* TASK REQUIREMENTS *
Check every line of the data below for "computer". Copy each one that has it.
[[ DATA EXTRACT, beginning ]]
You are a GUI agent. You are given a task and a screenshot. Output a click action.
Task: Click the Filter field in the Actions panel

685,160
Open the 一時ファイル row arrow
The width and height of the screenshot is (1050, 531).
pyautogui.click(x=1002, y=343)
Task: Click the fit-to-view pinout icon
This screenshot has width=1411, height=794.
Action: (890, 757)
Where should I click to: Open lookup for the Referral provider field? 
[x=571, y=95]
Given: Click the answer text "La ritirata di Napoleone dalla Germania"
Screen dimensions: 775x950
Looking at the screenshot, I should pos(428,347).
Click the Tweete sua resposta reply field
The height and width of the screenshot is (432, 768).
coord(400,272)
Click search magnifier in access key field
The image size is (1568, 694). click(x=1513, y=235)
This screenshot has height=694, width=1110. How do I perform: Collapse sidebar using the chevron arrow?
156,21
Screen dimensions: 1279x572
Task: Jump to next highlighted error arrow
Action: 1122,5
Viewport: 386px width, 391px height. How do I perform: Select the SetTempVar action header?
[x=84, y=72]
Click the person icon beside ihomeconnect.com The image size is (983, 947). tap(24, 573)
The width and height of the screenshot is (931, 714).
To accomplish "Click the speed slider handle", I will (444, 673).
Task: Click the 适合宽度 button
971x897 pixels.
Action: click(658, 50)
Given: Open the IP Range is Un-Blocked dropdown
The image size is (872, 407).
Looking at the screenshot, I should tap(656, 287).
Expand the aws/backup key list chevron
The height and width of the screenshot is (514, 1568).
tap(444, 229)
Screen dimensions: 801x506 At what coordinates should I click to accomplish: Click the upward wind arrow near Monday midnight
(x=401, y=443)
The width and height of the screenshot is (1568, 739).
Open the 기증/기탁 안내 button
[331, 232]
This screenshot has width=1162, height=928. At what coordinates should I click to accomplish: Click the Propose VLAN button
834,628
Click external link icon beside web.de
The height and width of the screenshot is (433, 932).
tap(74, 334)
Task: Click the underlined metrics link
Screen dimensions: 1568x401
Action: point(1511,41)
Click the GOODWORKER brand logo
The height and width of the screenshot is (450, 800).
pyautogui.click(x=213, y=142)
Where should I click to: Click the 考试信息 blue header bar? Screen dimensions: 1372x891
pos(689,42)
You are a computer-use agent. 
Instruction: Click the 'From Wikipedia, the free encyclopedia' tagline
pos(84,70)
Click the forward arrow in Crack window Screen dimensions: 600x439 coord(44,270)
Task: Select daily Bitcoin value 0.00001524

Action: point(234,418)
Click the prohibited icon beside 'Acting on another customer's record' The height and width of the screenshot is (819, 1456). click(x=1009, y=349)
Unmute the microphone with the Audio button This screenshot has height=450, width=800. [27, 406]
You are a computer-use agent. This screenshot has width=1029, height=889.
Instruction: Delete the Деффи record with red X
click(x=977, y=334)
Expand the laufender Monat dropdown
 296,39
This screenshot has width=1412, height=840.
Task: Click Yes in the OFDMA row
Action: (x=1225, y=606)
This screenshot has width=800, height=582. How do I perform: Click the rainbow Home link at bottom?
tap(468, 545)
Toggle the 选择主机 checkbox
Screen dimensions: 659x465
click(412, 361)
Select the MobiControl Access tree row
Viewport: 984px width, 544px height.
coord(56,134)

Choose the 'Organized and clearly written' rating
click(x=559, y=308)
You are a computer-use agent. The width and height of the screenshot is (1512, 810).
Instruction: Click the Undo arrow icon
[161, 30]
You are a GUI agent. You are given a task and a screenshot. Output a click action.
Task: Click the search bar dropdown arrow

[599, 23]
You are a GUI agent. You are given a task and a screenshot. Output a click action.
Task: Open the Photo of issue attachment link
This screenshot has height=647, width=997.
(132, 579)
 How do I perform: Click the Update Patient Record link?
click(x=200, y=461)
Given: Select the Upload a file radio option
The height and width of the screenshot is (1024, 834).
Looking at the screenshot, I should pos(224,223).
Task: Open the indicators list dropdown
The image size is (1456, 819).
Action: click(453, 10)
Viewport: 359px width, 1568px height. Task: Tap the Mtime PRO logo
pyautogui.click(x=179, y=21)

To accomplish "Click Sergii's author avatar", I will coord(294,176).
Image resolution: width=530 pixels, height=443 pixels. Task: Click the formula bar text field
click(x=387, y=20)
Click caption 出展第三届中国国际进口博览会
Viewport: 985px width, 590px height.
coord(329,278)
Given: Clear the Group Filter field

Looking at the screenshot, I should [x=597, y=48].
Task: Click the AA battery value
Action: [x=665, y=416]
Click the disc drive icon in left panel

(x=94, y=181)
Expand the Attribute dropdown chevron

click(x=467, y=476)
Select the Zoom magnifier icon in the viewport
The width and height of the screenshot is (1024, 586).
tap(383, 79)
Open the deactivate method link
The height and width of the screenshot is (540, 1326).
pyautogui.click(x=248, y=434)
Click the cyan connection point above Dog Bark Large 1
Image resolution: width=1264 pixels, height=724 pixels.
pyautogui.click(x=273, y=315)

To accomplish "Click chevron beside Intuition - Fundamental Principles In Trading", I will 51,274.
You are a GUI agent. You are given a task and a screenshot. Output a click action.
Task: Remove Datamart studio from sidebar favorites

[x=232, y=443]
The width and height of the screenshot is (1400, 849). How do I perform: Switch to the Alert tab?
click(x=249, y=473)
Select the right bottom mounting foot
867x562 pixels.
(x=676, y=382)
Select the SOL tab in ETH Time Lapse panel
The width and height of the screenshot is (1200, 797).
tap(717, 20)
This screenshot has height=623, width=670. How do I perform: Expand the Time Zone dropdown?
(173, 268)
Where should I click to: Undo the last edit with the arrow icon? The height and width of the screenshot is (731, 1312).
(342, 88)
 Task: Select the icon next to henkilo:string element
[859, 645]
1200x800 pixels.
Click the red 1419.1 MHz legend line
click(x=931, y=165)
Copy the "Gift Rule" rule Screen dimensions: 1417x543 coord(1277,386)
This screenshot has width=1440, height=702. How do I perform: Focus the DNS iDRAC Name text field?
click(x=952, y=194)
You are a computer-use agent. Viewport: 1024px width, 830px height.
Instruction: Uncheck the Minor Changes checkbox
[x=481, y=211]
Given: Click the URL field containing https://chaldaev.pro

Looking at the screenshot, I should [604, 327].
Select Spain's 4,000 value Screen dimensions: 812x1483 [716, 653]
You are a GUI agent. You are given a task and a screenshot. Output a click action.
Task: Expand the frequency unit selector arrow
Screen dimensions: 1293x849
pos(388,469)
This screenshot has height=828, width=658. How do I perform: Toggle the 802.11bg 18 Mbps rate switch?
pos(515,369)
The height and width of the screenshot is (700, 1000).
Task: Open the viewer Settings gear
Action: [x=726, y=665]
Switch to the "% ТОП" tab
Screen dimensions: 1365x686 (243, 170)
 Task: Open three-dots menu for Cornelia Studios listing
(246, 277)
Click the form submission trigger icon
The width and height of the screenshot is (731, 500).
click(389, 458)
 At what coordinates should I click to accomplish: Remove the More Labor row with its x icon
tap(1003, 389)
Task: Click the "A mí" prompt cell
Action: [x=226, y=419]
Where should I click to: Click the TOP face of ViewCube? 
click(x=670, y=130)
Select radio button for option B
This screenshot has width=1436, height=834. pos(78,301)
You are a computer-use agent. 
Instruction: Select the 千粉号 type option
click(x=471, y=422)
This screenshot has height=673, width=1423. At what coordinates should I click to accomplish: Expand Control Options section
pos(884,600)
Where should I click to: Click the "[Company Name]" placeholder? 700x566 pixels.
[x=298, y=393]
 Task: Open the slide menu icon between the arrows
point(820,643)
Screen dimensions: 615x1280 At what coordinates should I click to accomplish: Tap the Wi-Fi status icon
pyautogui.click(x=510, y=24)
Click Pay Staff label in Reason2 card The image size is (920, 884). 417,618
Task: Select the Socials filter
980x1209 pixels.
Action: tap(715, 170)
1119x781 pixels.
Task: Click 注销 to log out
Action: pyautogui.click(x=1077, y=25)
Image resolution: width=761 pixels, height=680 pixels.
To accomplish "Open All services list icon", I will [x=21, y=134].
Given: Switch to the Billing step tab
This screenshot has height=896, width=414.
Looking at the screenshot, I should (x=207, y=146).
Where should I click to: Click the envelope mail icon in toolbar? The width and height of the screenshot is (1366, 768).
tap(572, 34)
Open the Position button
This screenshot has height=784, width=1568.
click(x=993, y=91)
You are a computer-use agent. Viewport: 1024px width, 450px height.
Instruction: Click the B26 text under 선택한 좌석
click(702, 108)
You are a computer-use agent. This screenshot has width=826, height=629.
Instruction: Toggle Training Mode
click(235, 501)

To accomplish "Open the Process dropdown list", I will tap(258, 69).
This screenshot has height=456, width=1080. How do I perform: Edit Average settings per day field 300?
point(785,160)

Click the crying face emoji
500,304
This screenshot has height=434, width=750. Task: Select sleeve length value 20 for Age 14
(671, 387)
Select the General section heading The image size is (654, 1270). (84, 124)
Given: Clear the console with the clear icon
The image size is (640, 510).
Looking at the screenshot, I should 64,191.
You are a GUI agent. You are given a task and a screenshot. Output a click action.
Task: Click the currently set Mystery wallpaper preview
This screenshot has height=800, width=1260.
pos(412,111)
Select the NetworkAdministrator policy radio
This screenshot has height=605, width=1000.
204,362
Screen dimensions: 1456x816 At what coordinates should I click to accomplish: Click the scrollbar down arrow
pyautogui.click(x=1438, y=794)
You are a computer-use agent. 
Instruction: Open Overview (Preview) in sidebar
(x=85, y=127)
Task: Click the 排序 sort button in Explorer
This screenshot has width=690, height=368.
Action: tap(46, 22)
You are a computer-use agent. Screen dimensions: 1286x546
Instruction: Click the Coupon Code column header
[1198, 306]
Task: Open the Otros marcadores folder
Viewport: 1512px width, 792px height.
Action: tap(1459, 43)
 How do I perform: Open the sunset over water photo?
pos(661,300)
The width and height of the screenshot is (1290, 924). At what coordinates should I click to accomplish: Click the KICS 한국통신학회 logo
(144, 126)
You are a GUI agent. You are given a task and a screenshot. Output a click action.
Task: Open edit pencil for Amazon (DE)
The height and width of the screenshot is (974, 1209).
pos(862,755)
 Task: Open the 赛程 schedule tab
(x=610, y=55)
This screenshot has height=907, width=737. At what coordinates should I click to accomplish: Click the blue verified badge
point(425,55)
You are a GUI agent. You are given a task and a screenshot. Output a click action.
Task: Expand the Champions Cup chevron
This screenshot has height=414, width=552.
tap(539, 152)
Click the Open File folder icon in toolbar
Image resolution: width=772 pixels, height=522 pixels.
[[ DATA EXTRACT, end ]]
* RESPONSE FOR THIS EXERCISE *
You are a computer-use agent. 
You are a computer-use agent. This screenshot has width=1029, height=889.
You are a computer-use agent. The width and height of the screenshot is (1512, 810).
You are a computer-use agent. Viewport: 1024px width, 830px height.
You are a computer-use agent. 
You are a computer-use agent. Viewport: 1024px width, 450px height.
You are a computer-use agent. This screenshot has width=826, height=629.
You are a computer-use agent. 
You are a computer-use agent. Screen dimensions: 1286x546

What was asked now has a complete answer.